Q4. What message would you most like to share with the community during Muscular Dystrophy Awareness Month?
Paul: Your story matters, and your action matters just as much. #MDAstrong is about celebrating all forms of strength, but it’s also about channeling that strength into action. Whether you’re raising funds, sharing your story publicly, or advocating with lawmakers, you’re helping power research, care, and policy change that impacts millions.
This September, as we celebrate MDA’s 75-year legacy of progress, we’re also mobilizing to protect that progress. Proposed cuts to NIH funding put discovery at risk, and that means putting lives at risk. That’s why I’m asking everyone in our community to join us in advocacy. Visit MDA.org/Advocacy, share how NIH research has impacted your family, and tell Congress to keep NIH strong. Together, we can protect research, strengthen caregiver support, and ensure families have access to the equipment and services they need. Every voice matters, and when we advocate together, we are unstoppable. Stay tuned for MDA on the Hill in early November!
How you can help - today
- Share verified information from MDA and clinical centers; amplify patient and caregiver voices responsibly.

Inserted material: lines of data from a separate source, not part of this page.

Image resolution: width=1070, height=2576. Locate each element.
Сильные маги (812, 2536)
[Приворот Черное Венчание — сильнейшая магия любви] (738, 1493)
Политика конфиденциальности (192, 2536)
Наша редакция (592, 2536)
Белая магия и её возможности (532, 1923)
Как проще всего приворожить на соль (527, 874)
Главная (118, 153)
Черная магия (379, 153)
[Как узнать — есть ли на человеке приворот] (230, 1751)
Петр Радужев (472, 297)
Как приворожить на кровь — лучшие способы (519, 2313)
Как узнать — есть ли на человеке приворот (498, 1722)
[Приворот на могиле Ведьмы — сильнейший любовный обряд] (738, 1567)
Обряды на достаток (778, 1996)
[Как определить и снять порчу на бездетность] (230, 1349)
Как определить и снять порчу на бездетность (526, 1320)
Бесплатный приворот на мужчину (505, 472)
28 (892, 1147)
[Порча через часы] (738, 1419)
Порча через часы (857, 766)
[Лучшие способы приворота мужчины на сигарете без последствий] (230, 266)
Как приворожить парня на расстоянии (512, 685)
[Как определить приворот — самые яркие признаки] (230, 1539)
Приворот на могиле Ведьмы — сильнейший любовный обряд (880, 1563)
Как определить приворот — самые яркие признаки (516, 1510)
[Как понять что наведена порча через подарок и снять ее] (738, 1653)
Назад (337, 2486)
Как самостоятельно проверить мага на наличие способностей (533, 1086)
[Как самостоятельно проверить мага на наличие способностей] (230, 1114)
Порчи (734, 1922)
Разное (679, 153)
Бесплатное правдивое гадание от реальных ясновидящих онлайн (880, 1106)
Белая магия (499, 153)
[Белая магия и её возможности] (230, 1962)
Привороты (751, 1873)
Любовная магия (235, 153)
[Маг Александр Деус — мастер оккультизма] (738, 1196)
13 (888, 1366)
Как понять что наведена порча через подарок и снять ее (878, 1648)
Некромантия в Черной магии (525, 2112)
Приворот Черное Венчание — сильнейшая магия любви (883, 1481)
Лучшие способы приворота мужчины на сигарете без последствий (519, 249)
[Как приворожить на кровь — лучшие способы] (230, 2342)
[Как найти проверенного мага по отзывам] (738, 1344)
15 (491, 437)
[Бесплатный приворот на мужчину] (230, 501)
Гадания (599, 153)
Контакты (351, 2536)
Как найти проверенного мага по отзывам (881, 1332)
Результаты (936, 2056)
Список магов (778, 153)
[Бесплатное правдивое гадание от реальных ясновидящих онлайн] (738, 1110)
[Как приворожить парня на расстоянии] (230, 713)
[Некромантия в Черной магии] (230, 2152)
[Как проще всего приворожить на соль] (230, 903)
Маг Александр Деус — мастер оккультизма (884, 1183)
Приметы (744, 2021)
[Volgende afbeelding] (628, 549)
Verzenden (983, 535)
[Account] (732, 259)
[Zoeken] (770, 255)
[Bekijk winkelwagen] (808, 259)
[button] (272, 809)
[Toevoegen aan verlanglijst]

- Support research by connecting scientists to open resources
- Encourage evaluation when symptoms arise; normalize genetic testing and referrals to neuromuscular specialists.
- Sustain the signal past awareness months - advocacy, volunteering, fundraising, and informed conversations matter year-round.
Awareness is the first step that makes every other step possible.
To patients, families, clinicians, researchers, and advocates: thank you.
We’re proud to stand with you - and to keep building the evidence and tools that move care forward.